▶ GOAL OF THE EXERCISE: An exact copy of the entries is required, with every image omitted.

▶ LISTED ENTRIES:
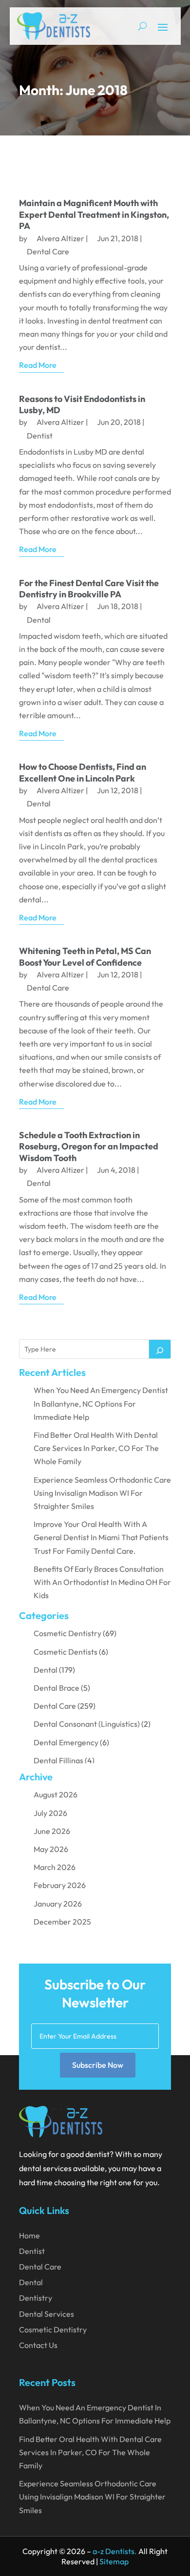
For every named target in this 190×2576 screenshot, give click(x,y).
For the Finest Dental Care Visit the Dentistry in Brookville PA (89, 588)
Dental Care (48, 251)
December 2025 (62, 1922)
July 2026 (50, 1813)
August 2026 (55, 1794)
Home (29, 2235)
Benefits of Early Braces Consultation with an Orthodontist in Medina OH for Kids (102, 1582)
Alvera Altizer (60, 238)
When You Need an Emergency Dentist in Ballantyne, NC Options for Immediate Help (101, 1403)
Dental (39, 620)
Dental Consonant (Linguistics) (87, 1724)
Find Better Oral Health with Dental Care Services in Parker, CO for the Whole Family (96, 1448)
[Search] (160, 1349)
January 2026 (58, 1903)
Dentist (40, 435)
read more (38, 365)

▶ WORKED SOLUTION:
For every named target in this 190×2576 screenshot, give click(x,y).
For the Finest Dental Care Visit the Dentistry in Brookville PA (89, 588)
Dental Care (48, 251)
December 2025 (62, 1922)
July 2026 (50, 1813)
August 2026 (55, 1794)
Home (29, 2235)
Benefits of Early Braces Consultation with an Orthodontist in Medina OH for Kids (102, 1582)
Alvera Altizer (60, 238)
When You Need an Emergency Dentist in Ballantyne, NC Options for Immediate Help (101, 1403)
Dental (39, 620)
Dental Consonant (Linguistics) (87, 1724)
Find Better Oral Health with Dental Care Services in Parker, CO for the Whole Family (96, 1448)
[Search] (160, 1349)
January 2026 (58, 1903)
Dentist (40, 435)
read more (38, 365)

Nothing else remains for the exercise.